DESCRIPTION OF REFERENCE MARKS

• 1 diaphragm
• 1A first fiber material
• 1B second fiber material
• 2 magnet
• 3 upper plate
• 4 yoke
• 5 magnetic circuit
• 6 magnetic gap
• 7 frame
• 8 voice coil
• 9 edge
• 10 speaker
• 11 enclosure
• 12 amplifier
• 13 operating section
• 14 mini-component stereo system
• 15 automobile
• 15A mobile section

Claims

1. A speaker diaphragm made of paper manufactured from a material comprising:

a first fiber material beaten to have a given freeness; and

a second fiber material made by carbonizing bamboo fiber fibrillated into a microfibril state.

2. The speaker diaphragm of claim 1, wherein the second fiber material is beaten to have a given freeness not greater than 15 cc.

3. The speaker diaphragm of claim 1, wherein the first fiber material includes bamboo fiber fibrillated into a microfibril state, and a total content of the second fiber material and the bamboo fiber contained in the first fiber material ranges from 5 wt % to 50 wt %.

4. The speaker diaphragm of claim 1, wherein the second fiber material is contained in the speaker diaphragm by a content ranging from 5 wt % to 50 wt %.

5. The speaker diaphragm of claim 1, further comprising, as a reinforcement material, plant opal derived from leaves of grass plants including bamboo.

6. The speaker diaphragm of claim 1 further comprising, as a reinforcement material, at least one of mica and aramid fiber.

7. A speaker comprising:

a magnetic circuit;

a frame coupled to the magnetic circuit;

the speaker diaphragm as defined in claim 1; and

a voice coil coupled to the diaphragm,

wherein the frame supports an outer circumference of the diaphragm, and a part of the voice coil is disposed within a working range of magnetic flux generated from the magnetic circuit.

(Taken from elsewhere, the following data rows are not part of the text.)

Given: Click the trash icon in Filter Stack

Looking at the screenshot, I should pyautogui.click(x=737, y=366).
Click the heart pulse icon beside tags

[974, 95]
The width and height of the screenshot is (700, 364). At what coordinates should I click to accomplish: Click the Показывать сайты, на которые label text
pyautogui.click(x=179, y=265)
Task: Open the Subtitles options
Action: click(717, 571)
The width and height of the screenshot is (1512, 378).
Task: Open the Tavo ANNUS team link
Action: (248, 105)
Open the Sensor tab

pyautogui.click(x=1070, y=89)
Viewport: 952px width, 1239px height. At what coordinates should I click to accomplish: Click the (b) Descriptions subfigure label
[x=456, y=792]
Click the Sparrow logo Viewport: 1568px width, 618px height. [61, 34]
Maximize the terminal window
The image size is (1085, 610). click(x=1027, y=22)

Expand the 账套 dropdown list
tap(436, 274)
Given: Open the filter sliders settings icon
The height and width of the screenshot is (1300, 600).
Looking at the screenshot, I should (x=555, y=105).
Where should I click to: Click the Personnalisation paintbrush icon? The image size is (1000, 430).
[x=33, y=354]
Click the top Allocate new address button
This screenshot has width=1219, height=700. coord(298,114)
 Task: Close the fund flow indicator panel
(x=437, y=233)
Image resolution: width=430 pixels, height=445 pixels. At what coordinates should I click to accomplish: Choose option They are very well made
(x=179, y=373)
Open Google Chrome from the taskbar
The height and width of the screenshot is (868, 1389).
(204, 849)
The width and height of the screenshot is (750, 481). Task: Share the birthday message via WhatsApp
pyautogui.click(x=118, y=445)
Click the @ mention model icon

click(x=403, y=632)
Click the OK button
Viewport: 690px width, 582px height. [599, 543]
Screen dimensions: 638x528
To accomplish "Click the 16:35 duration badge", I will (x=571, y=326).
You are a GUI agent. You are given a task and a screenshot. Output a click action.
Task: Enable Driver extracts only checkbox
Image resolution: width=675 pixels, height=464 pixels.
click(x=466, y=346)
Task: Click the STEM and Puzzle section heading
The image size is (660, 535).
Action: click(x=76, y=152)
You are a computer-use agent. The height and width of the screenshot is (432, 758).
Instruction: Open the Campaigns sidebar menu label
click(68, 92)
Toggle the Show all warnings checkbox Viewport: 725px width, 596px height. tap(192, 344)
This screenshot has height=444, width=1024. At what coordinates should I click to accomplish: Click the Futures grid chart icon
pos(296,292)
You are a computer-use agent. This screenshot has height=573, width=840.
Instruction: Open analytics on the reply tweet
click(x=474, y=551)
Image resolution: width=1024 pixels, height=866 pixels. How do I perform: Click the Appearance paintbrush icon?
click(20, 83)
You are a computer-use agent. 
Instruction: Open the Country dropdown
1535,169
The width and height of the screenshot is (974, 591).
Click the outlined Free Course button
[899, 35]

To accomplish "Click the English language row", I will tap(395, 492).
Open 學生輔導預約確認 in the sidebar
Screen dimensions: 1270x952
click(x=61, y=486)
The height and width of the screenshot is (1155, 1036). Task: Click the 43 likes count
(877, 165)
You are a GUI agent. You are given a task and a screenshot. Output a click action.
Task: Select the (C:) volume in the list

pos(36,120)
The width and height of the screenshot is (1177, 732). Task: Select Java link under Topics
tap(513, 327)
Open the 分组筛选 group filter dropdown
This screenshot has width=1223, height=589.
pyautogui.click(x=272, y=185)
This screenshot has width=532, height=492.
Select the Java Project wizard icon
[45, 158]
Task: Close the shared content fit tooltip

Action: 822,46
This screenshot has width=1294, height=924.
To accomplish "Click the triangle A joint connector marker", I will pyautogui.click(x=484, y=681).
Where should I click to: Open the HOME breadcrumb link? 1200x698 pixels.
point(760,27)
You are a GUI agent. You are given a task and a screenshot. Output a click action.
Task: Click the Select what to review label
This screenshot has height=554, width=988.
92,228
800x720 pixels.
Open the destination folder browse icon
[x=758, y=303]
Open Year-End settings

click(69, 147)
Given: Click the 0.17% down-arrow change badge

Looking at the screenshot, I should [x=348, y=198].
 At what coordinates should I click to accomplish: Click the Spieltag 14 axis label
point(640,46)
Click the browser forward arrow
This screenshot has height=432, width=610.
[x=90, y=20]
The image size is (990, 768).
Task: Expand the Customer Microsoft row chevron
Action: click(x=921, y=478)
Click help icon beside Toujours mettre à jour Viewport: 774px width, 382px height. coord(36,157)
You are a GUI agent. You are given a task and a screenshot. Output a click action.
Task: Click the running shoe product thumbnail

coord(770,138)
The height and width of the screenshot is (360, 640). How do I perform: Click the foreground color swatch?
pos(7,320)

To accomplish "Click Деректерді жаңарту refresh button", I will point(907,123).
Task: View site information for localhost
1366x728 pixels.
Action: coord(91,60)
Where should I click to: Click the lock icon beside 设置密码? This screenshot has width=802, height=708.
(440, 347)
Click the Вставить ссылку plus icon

8. An electronic device comprising:

the speaker as defined in claim 7; and

a main body for feeding the speaker with power.

9. Equipment comprising:

the speaker as defined in claim 7; and

a moving section including the speaker.

10. A method of manufacturing a speaker diaphragm, the method comprising:

preparing a first fiber material processed to have a given freeness and a second fiber material formed by carbonizing bamboo fiber fibrillated into a microfibril state; and

milling a material including at least the first fiber material and the second fiber material into paper and forming the paper.

11. The method of manufacturing the speaker diaphragm of claim 10, further comprising:

disintegrating a fiber material, as a pre-process, for preparing the first fiber material.